-------- EXERCISE DATA

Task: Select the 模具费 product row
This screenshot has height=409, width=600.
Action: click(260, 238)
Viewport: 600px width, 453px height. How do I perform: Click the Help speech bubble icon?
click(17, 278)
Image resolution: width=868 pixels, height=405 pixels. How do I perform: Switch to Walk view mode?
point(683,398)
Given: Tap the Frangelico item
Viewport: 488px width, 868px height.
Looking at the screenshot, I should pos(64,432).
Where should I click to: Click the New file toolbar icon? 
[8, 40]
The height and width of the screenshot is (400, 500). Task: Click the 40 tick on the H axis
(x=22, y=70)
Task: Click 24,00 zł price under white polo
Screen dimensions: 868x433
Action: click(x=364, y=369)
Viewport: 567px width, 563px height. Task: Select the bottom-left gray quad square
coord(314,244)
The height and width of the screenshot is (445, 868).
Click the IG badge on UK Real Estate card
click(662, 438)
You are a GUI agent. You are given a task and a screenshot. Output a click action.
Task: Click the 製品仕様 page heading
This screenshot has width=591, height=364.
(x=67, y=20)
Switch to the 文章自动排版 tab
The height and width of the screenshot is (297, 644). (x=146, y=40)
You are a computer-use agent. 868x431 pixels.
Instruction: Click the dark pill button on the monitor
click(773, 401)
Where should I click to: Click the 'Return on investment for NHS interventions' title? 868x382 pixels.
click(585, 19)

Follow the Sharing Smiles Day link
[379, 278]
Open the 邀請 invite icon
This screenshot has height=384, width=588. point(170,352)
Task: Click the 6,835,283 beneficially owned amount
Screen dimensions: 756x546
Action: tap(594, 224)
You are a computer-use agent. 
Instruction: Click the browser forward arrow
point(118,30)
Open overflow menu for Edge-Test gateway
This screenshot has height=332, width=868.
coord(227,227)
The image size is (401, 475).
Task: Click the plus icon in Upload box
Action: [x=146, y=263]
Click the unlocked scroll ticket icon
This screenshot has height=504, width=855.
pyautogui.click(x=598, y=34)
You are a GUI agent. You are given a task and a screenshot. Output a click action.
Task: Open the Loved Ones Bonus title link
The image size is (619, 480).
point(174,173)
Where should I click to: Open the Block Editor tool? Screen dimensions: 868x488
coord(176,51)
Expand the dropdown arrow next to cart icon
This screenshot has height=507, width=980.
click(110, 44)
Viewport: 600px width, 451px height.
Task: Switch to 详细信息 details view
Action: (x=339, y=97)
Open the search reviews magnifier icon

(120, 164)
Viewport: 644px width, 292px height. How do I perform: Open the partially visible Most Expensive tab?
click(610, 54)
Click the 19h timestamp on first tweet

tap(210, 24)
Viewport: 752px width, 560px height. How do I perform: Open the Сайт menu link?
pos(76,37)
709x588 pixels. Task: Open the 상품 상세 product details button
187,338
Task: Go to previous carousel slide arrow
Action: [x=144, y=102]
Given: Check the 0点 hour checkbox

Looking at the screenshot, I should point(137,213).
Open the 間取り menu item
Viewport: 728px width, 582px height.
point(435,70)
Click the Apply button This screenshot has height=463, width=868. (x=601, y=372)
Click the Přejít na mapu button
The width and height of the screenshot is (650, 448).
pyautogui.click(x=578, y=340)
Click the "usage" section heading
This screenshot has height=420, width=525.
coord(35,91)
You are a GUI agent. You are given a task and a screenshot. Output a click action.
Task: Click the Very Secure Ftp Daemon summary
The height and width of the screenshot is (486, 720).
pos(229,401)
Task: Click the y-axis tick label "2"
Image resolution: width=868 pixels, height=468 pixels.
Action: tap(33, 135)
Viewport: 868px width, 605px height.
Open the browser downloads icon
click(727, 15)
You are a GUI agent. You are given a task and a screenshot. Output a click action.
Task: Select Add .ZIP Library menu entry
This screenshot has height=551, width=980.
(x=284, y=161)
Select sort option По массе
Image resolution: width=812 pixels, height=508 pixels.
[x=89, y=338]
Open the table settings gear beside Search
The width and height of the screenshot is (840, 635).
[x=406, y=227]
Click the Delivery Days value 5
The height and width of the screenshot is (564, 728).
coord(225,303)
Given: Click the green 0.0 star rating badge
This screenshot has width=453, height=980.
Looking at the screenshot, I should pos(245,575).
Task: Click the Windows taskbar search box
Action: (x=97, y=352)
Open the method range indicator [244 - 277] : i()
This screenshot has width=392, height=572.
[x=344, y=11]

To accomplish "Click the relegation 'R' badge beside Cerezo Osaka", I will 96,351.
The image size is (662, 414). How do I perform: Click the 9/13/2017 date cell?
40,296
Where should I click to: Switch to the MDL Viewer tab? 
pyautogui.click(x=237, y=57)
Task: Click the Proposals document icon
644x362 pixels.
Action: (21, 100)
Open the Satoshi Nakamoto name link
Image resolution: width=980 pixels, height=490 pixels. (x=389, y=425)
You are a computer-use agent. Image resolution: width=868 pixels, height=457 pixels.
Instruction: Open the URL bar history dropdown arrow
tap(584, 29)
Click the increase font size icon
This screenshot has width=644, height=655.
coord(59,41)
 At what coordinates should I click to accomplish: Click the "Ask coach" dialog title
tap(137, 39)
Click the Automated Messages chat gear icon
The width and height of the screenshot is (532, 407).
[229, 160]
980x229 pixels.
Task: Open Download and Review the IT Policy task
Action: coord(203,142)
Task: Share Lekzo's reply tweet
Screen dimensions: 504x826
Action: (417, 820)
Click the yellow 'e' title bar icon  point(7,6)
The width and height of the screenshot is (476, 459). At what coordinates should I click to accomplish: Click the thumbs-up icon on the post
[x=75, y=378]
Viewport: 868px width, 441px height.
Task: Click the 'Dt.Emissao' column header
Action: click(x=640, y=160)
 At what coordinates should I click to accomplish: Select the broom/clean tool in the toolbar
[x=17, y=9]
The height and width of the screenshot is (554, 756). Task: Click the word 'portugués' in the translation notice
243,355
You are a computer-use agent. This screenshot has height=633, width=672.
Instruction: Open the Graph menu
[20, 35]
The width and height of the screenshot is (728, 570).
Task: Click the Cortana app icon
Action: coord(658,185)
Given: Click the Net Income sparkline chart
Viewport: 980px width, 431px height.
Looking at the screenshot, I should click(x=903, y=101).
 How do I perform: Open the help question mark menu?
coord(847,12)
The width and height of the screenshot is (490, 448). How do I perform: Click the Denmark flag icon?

----------------

**INSTRUCTIONS TO FOLLOW**
Each of the entries must be written out again exactly.

**WRITTEN RESPONSE**
Task: Select the 模具费 product row
This screenshot has height=409, width=600.
Action: click(260, 238)
Viewport: 600px width, 453px height. How do I perform: Click the Help speech bubble icon?
click(17, 278)
Image resolution: width=868 pixels, height=405 pixels. How do I perform: Switch to Walk view mode?
point(683,398)
Given: Tap the Frangelico item
Viewport: 488px width, 868px height.
Looking at the screenshot, I should pos(64,432).
Where should I click to: Click the New file toolbar icon? 
[8, 40]
The height and width of the screenshot is (400, 500). Task: Click the 40 tick on the H axis
(x=22, y=70)
Task: Click 24,00 zł price under white polo
Screen dimensions: 868x433
Action: click(x=364, y=369)
Viewport: 567px width, 563px height. Task: Select the bottom-left gray quad square
coord(314,244)
The height and width of the screenshot is (445, 868).
Click the IG badge on UK Real Estate card
click(662, 438)
You are a GUI agent. You are given a task and a screenshot. Output a click action.
Task: Click the 製品仕様 page heading
This screenshot has width=591, height=364.
(x=67, y=20)
Switch to the 文章自动排版 tab
The height and width of the screenshot is (297, 644). (x=146, y=40)
You are a computer-use agent. 868x431 pixels.
Instruction: Click the dark pill button on the monitor
click(773, 401)
Where should I click to: Click the 'Return on investment for NHS interventions' title? 868x382 pixels.
click(585, 19)

Follow the Sharing Smiles Day link
[379, 278]
Open the 邀請 invite icon
This screenshot has height=384, width=588. point(170,352)
Task: Click the 6,835,283 beneficially owned amount
Screen dimensions: 756x546
Action: tap(594, 224)
You are a computer-use agent. 
Instruction: Click the browser forward arrow
point(118,30)
Open overflow menu for Edge-Test gateway
This screenshot has height=332, width=868.
coord(227,227)
The image size is (401, 475).
Task: Click the plus icon in Upload box
Action: [x=146, y=263]
Click the unlocked scroll ticket icon
This screenshot has height=504, width=855.
pyautogui.click(x=598, y=34)
You are a GUI agent. You are given a task and a screenshot. Output a click action.
Task: Open the Loved Ones Bonus title link
The image size is (619, 480).
point(174,173)
Where should I click to: Open the Block Editor tool? Screen dimensions: 868x488
coord(176,51)
Expand the dropdown arrow next to cart icon
This screenshot has height=507, width=980.
click(110, 44)
Viewport: 600px width, 451px height.
Task: Switch to 详细信息 details view
Action: (x=339, y=97)
Open the search reviews magnifier icon

(120, 164)
Viewport: 644px width, 292px height. How do I perform: Open the partially visible Most Expensive tab?
click(610, 54)
Click the 19h timestamp on first tweet

tap(210, 24)
Viewport: 752px width, 560px height. How do I perform: Open the Сайт menu link?
pos(76,37)
709x588 pixels. Task: Open the 상품 상세 product details button
187,338
Task: Go to previous carousel slide arrow
Action: [x=144, y=102]
Given: Check the 0点 hour checkbox

Looking at the screenshot, I should point(137,213).
Open the 間取り menu item
Viewport: 728px width, 582px height.
point(435,70)
Click the Apply button This screenshot has height=463, width=868. (x=601, y=372)
Click the Přejít na mapu button
The width and height of the screenshot is (650, 448).
pyautogui.click(x=578, y=340)
Click the "usage" section heading
This screenshot has height=420, width=525.
coord(35,91)
You are a GUI agent. You are given a task and a screenshot. Output a click action.
Task: Click the Very Secure Ftp Daemon summary
The height and width of the screenshot is (486, 720).
pos(229,401)
Task: Click the y-axis tick label "2"
Image resolution: width=868 pixels, height=468 pixels.
Action: tap(33, 135)
Viewport: 868px width, 605px height.
Open the browser downloads icon
click(727, 15)
You are a GUI agent. You are given a task and a screenshot. Output a click action.
Task: Select Add .ZIP Library menu entry
This screenshot has height=551, width=980.
(x=284, y=161)
Select sort option По массе
Image resolution: width=812 pixels, height=508 pixels.
[x=89, y=338]
Open the table settings gear beside Search
The width and height of the screenshot is (840, 635).
[x=406, y=227]
Click the Delivery Days value 5
The height and width of the screenshot is (564, 728).
coord(225,303)
Given: Click the green 0.0 star rating badge
This screenshot has width=453, height=980.
Looking at the screenshot, I should pos(245,575).
Task: Click the Windows taskbar search box
Action: (x=97, y=352)
Open the method range indicator [244 - 277] : i()
This screenshot has width=392, height=572.
[x=344, y=11]

To accomplish "Click the relegation 'R' badge beside Cerezo Osaka", I will 96,351.
The image size is (662, 414). How do I perform: Click the 9/13/2017 date cell?
40,296
Where should I click to: Switch to the MDL Viewer tab? 
pyautogui.click(x=237, y=57)
Task: Click the Proposals document icon
644x362 pixels.
Action: (21, 100)
Open the Satoshi Nakamoto name link
Image resolution: width=980 pixels, height=490 pixels. (x=389, y=425)
You are a computer-use agent. Image resolution: width=868 pixels, height=457 pixels.
Instruction: Open the URL bar history dropdown arrow
tap(584, 29)
Click the increase font size icon
This screenshot has width=644, height=655.
coord(59,41)
 At what coordinates should I click to accomplish: Click the "Ask coach" dialog title
tap(137, 39)
Click the Automated Messages chat gear icon
The width and height of the screenshot is (532, 407).
[229, 160]
980x229 pixels.
Task: Open Download and Review the IT Policy task
Action: coord(203,142)
Task: Share Lekzo's reply tweet
Screen dimensions: 504x826
Action: (417, 820)
Click the yellow 'e' title bar icon  point(7,6)
The width and height of the screenshot is (476, 459). At what coordinates should I click to accomplish: Click the thumbs-up icon on the post
[x=75, y=378]
Viewport: 868px width, 441px height.
Task: Click the 'Dt.Emissao' column header
Action: click(x=640, y=160)
 At what coordinates should I click to accomplish: Select the broom/clean tool in the toolbar
[x=17, y=9]
The height and width of the screenshot is (554, 756). Task: Click the word 'portugués' in the translation notice
243,355
You are a computer-use agent. This screenshot has height=633, width=672.
Instruction: Open the Graph menu
[20, 35]
The width and height of the screenshot is (728, 570).
Task: Click the Cortana app icon
Action: coord(658,185)
Given: Click the Net Income sparkline chart
Viewport: 980px width, 431px height.
Looking at the screenshot, I should click(x=903, y=101).
 How do I perform: Open the help question mark menu?
coord(847,12)
The width and height of the screenshot is (490, 448). How do I perform: Click the Denmark flag icon?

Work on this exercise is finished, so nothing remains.